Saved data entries
________
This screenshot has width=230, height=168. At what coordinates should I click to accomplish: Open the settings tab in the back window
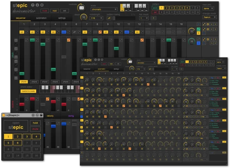tap(62, 18)
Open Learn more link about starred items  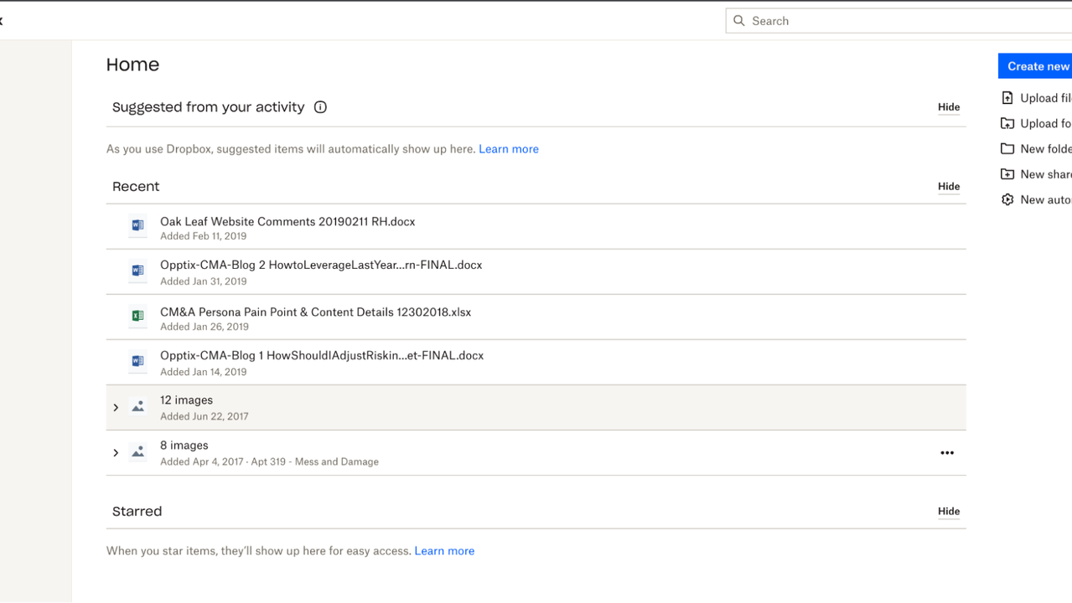pos(444,551)
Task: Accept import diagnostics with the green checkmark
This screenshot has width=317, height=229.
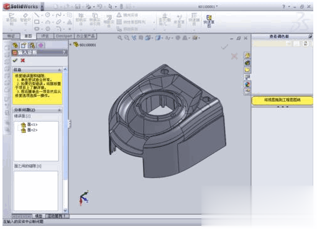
________
** The task **
Exactly as they appear, repeat the lines from the one containing "Task: Accept import" through the last line of the entries, counting both ends. Pictures stay out.

** Task answer **
Task: Accept import diagnostics with the green checkmark
This screenshot has width=317, height=229.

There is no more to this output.